» Dataset entries
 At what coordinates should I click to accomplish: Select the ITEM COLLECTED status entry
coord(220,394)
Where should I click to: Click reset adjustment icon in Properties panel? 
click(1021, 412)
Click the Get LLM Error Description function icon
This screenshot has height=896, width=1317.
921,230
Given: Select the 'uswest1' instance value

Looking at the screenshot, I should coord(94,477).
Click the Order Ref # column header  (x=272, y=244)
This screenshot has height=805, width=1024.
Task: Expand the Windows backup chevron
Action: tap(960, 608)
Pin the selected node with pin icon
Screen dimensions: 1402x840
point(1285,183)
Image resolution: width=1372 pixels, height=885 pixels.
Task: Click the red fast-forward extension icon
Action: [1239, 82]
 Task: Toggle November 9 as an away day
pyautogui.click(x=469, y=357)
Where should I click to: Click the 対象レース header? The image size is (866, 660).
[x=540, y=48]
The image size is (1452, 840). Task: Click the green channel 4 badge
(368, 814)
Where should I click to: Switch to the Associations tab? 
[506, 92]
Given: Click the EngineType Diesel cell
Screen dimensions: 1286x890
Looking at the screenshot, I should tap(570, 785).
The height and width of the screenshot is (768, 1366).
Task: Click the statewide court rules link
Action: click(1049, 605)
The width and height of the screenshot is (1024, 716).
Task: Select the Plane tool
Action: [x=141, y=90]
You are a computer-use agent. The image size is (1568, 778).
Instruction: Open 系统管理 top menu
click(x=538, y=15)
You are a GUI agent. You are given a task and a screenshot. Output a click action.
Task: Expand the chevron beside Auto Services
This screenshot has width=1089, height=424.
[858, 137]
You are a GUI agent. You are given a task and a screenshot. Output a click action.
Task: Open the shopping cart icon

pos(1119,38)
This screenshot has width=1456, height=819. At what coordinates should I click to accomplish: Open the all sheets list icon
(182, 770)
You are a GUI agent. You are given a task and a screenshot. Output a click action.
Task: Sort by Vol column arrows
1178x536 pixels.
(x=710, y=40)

» Exercise brief
Can you update the listing above so that "GUI agent" becomes "desktop agent" everywhere it occurs, with nothing else changed?

» Result for this exercise
 At what coordinates should I click to accomplish: Select the ITEM COLLECTED status entry
coord(220,394)
Where should I click to: Click reset adjustment icon in Properties panel? 
click(1021, 412)
Click the Get LLM Error Description function icon
This screenshot has height=896, width=1317.
921,230
Given: Select the 'uswest1' instance value

Looking at the screenshot, I should coord(94,477).
Click the Order Ref # column header  (x=272, y=244)
This screenshot has height=805, width=1024.
Task: Expand the Windows backup chevron
Action: tap(960, 608)
Pin the selected node with pin icon
Screen dimensions: 1402x840
point(1285,183)
Image resolution: width=1372 pixels, height=885 pixels.
Task: Click the red fast-forward extension icon
Action: [1239, 82]
 Task: Toggle November 9 as an away day
pyautogui.click(x=469, y=357)
Where should I click to: Click the 対象レース header? The image size is (866, 660).
[x=540, y=48]
The image size is (1452, 840). Task: Click the green channel 4 badge
(368, 814)
Where should I click to: Switch to the Associations tab? 
[506, 92]
Given: Click the EngineType Diesel cell
Screen dimensions: 1286x890
Looking at the screenshot, I should tap(570, 785).
The height and width of the screenshot is (768, 1366).
Task: Click the statewide court rules link
Action: click(1049, 605)
The width and height of the screenshot is (1024, 716).
Task: Select the Plane tool
Action: [x=141, y=90]
You are a computer-use agent. The image size is (1568, 778).
Instruction: Open 系统管理 top menu
click(x=538, y=15)
You are a desktop agent. You are given a task and a screenshot. Output a click action.
Task: Expand the chevron beside Auto Services
This screenshot has width=1089, height=424.
[858, 137]
You are a desktop agent. You are given a task and a screenshot. Output a click action.
Task: Open the shopping cart icon

pos(1119,38)
This screenshot has width=1456, height=819. At what coordinates should I click to accomplish: Open the all sheets list icon
(182, 770)
You are a desktop agent. You are given a task and a screenshot. Output a click action.
Task: Sort by Vol column arrows
1178x536 pixels.
(x=710, y=40)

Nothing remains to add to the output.